Il est évident qu’à travers ce genre de rencontre, parrainée par la diplomatie US, l’Ukraine de Zelensky cherche à montrer que sa voix compte et qu’elle ne prévoit pas de reculer. Surtout à un moment où des divergences nettes apparaissent entre Kiev et plusieurs pays de l’UE, en premier lieu l’Allemagne, qui en observant les attaques ukraino-étasuniennes qui visent les intérêts énergétiques (et économiques) allemands, notamment dans le cadre du gazoduc North Stream 2, n’a pas manqué de rappeler à l’ordre le pouvoir ukrainien, en allant même jusqu’à le menacer de réduction du soutien économique. Un soutien économique dont l’Ukraine a énormément, oui énormément, besoin. Un message que Kiev ne peut ignorer – surtout lorsque c’est la première économie de l’UE qui le dit. Evidemment Berlin ne fait pas cela par amour pour la Russie, mais bel et bien strictement dans le cadre de la défense de ses intérêts stratégiques, car faut-il le rappeler les Allemands savent bien compter les coûts et profits.
Quant à Washington, l’intérêt pour le GUAM n’est principalement autre que de tenter à montrer qu’il existe une alternative à l’intégration eurasienne promue par la Russie et ses alliés. Et de rappeler que leurs pions dans l’ex-URSS sont toujours actifs, des pions qu’ils comptent bien utiliser pour mettre un maximum de bâtons dans les roues aux projets qui n’arrangent guère les intérêts washingtoniens, que ce soit l’Union économique eurasiatique (UEEA), l’Organisation de coopération de Shanghai (OCS) ou encore l’Organisation du traité de sécurité collective (OTSC).

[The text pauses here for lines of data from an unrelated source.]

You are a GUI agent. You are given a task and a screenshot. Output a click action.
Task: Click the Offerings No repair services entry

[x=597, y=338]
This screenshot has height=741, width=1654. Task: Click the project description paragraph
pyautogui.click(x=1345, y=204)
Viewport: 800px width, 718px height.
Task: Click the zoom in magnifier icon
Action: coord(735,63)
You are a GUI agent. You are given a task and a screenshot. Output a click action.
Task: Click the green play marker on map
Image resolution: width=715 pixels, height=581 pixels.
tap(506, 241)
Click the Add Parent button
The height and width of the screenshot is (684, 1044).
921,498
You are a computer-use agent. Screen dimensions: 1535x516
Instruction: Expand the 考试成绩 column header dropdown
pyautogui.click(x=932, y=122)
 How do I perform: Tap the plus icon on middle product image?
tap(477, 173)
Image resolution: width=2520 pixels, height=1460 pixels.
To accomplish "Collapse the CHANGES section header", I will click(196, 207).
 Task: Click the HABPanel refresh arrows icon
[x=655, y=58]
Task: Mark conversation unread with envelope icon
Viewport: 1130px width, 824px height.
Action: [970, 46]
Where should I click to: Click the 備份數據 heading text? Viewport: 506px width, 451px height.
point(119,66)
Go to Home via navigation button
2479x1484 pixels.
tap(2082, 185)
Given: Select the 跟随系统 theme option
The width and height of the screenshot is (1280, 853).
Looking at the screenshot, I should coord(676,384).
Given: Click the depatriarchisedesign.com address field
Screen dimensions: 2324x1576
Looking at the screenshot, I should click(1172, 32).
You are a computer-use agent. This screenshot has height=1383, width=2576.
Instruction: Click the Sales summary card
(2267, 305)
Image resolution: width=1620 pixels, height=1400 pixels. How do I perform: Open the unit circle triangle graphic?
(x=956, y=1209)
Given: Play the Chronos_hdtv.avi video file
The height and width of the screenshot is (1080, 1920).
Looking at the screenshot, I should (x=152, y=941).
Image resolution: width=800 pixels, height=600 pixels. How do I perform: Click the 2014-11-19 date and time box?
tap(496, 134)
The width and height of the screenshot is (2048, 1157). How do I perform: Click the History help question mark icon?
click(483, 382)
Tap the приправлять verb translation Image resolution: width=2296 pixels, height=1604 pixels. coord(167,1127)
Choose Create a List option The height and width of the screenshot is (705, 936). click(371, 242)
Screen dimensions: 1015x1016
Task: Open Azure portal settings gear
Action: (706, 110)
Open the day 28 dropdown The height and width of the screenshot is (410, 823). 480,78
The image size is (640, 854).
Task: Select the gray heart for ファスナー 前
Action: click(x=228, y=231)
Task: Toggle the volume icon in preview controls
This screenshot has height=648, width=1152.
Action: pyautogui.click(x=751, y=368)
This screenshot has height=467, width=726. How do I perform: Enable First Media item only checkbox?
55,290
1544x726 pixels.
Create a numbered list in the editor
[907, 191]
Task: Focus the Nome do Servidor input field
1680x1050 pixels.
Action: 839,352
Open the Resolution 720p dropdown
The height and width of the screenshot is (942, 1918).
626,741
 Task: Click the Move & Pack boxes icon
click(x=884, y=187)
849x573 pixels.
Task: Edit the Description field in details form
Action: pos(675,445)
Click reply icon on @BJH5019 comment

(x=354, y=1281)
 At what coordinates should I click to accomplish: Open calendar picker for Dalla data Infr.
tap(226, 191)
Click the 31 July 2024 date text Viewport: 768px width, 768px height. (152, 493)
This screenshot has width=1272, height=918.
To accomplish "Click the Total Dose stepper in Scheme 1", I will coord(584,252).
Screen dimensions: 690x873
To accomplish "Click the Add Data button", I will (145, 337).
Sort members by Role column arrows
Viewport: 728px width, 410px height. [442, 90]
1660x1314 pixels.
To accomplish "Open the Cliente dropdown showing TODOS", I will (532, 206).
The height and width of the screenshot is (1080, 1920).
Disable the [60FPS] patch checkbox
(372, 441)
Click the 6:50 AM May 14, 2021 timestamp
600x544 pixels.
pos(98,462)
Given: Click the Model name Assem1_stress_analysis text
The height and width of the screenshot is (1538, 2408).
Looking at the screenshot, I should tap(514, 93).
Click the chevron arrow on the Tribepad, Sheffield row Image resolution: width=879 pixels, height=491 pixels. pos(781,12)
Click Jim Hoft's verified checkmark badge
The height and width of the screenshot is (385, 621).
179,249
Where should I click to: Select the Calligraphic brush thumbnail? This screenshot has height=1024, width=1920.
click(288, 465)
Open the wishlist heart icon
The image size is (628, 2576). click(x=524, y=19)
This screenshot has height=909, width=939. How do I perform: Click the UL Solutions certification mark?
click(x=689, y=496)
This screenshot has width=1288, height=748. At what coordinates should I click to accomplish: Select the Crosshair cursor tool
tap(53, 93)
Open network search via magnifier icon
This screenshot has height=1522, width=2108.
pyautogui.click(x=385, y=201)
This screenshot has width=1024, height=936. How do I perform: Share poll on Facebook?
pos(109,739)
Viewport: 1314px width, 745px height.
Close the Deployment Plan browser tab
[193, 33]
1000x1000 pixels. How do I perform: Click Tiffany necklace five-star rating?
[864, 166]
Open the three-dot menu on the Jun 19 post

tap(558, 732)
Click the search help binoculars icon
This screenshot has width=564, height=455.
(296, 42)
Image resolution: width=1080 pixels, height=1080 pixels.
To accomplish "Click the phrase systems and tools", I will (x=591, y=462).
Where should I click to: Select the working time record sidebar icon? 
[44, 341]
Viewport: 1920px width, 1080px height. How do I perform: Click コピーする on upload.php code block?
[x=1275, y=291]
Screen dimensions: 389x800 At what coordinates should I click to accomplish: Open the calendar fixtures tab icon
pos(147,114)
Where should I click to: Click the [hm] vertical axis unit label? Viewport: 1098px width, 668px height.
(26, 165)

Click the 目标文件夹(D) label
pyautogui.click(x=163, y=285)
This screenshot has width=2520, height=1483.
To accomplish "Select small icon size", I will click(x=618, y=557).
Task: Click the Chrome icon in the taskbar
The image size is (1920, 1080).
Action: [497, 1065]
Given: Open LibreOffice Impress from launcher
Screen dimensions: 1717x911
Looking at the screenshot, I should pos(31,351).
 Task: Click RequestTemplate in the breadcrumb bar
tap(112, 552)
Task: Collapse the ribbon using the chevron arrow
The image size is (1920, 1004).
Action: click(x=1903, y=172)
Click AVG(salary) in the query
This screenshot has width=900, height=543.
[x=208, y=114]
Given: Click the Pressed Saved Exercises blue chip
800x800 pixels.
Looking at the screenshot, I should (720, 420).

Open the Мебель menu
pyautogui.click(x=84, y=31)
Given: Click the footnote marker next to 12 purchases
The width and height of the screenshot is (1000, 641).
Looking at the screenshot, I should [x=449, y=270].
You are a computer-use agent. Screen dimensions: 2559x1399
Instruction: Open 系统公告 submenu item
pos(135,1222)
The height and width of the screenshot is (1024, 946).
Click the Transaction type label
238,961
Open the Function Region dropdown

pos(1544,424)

Mais concrètement parlant, l’Ukraine dans sa version actuelle peut-elle prétendre à un quelconque «leadership», même étant adoubée par Washington? Rien n’est moins sûr. A commencer par le fait qu’au sein même du GUAM, on est loin, très loin de l’unité. Si en effet avec la Géorgie, l’Ukraine peut prétendre à une sorte d’axe anti-russe, et ce depuis les fameuses révolutions de couleur dans ces deux pays orchestrées, soutenues et suivies par les USA, dans le cas de la Moldavie et de l’Azerbaïdjan, on est assez loin de la rhétorique russophobe.
Dans le cas moldave, il faudrait rappeler qu’un président ouvertement pro-russe et surtout partisan de l’intégration avec l’Union économique eurasiatique, est au pouvoir depuis 2016. Il est vrai que les éléments pro-occidentaux de son pays lui mettent à chaque bonne et moins bonne occasion des bâtons dans les roues, mais Igor Dodon ne compte pas lui aussi reculer. Surtout profitant d’un soutien important de la population moldave et des cercles d’affaires – pour nombreux déçus par les années pro-occidentales à Chisinau. Quant au cas de l’Azerbaïdjan, il est à noter que ce pays a su, et ce depuis l’éclatement de l’URSS, à maintenir des relations fortes avec Moscou sur le plan politique, économique, culturel et sécuritaire, tout en développant ses relations aussi bien avec les pays occidentaux, mais surtout la Turquie, ou encore l’Iran. Plus que cela, nombre d’experts azéris ne cessent d’émettre des doutes sur la viabilité du GUAM et surtout sur la nécessité pour leur pays d’y maintenir sa participation…
Kiev peut donc tenter à prétendre au leadership, avec la «bénédiction» des USA, dans une structure que ces derniers souhaiteraient certainement voir comme une alternative fiable aux projets eurasiens en cours et qui déplaisent fortement à Washington. Encore faut-il, même en ayant un parrain puissant, avoir les moyens de ses ambitions. Et en ce sens, l’Ukraine version actuelle, est tout sauf une mise sérieuse.